◆ EXCERPT TO READ:
They were once coveted birthday and holiday gifts for millions of millennials and Generation Xers.
They were Nintendo Entertainment System bundled with Super Mario Brothers and Duck Hunt or that copy of Pokémon Gold for the Game Boy Color.
And even though those vintage game systems and cartridges are long gone from store shelves to make way for more advanced tech, the beloved games are still in high demand. In some cases, they can sell for thousands of dollars for collectors and retro gamers.
"Everybody's into this stuff because this is the stuff they grew up on," Nick Pittelli, the CEO of the retro gaming store "The Game Island," told "Impact x Nightline."
"Impact x Nightline" takes a look at this growing and lucrative trend in an episode now streaming on Hulu.
Although retro gaming has had a following ever since the first video game systems hit the market in the 70s, experts say the trend has boomed in recent years, and along with it the profits.
The industrywide resale price for Nintendo 64 systems, which sold for $199.99 when it launched in 1996, or roughly $375 in 2022 dollars, can now fetch as much as five figures depending on its condition and rarity, according to experts.
Brandi Ahmer, a Maryland police officer who has a giant collection of video games, arcades and other vintage electronics, showed off her basement where she keeps her gaming relics. She told "Impact" that she was able to snag some rare consoles at bargains.
"That one goes for about $8,000," Ahmer said of a rare red Nintendo 64 controller. "That's what I was offered, but I paid $12.50 for it. I found it in a video game store."
"Then this one right here is a chrome Nintendo 64...There's only ten of these in the world," she added. "And I was offered close to $20,000."
Ahmer said she has no intention of selling any of her vintage systems or games and is always on the lookout to add to her collection.
"There's something about these older systems," she said. "But it's like there are memories of a simpler time, you know, your childhood."
Ahmer isn't the only one feeling that nostalgia.

◆ DIRECTIONS:
Retype the whole article above on collecting retro video games, word for word from its first sentence to its last.

◆ DATASET EXCERPT:

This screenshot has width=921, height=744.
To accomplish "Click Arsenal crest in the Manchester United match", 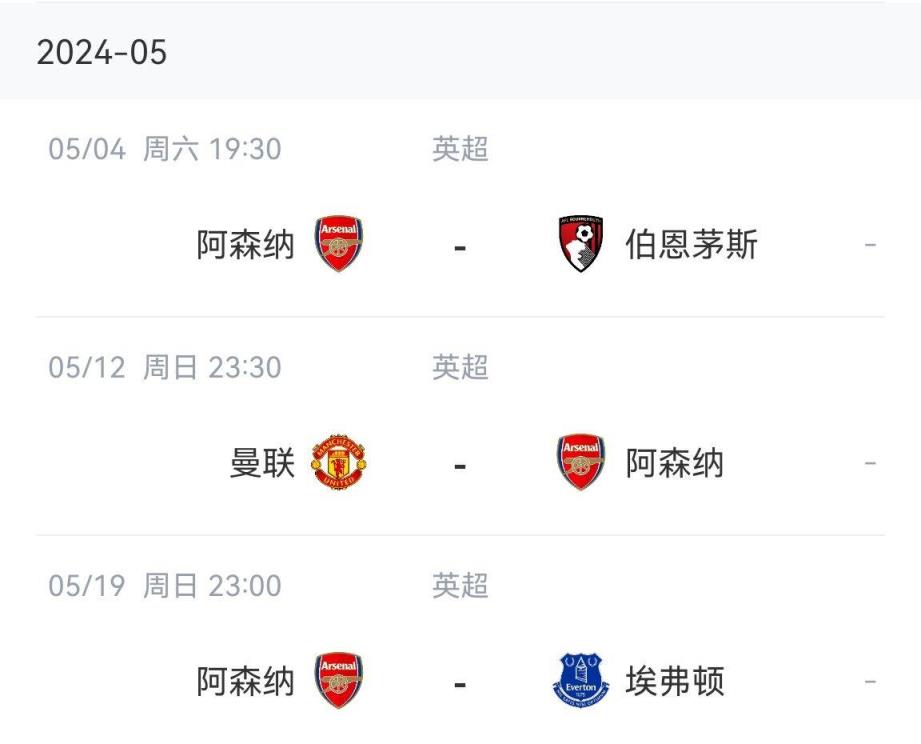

◆ EXPECTED ANSWER:
They were once coveted birthday and holiday gifts for millions of millennials and Generation Xers.
They were Nintendo Entertainment System bundled with Super Mario Brothers and Duck Hunt or that copy of Pokémon Gold for the Game Boy Color.
And even though those vintage game systems and cartridges are long gone from store shelves to make way for more advanced tech, the beloved games are still in high demand. In some cases, they can sell for thousands of dollars for collectors and retro gamers.
"Everybody's into this stuff because this is the stuff they grew up on," Nick Pittelli, the CEO of the retro gaming store "The Game Island," told "Impact x Nightline."
"Impact x Nightline" takes a look at this growing and lucrative trend in an episode now streaming on Hulu.
Although retro gaming has had a following ever since the first video game systems hit the market in the 70s, experts say the trend has boomed in recent years, and along with it the profits.
The industrywide resale price for Nintendo 64 systems, which sold for $199.99 when it launched in 1996, or roughly $375 in 2022 dollars, can now fetch as much as five figures depending on its condition and rarity, according to experts.
Brandi Ahmer, a Maryland police officer who has a giant collection of video games, arcades and other vintage electronics, showed off her basement where she keeps her gaming relics. She told "Impact" that she was able to snag some rare consoles at bargains.
"That one goes for about $8,000," Ahmer said of a rare red Nintendo 64 controller. "That's what I was offered, but I paid $12.50 for it. I found it in a video game store."
"Then this one right here is a chrome Nintendo 64...There's only ten of these in the world," she added. "And I was offered close to $20,000."
Ahmer said she has no intention of selling any of her vintage systems or games and is always on the lookout to add to her collection.
"There's something about these older systems," she said. "But it's like there are memories of a simpler time, you know, your childhood."
Ahmer isn't the only one feeling that nostalgia.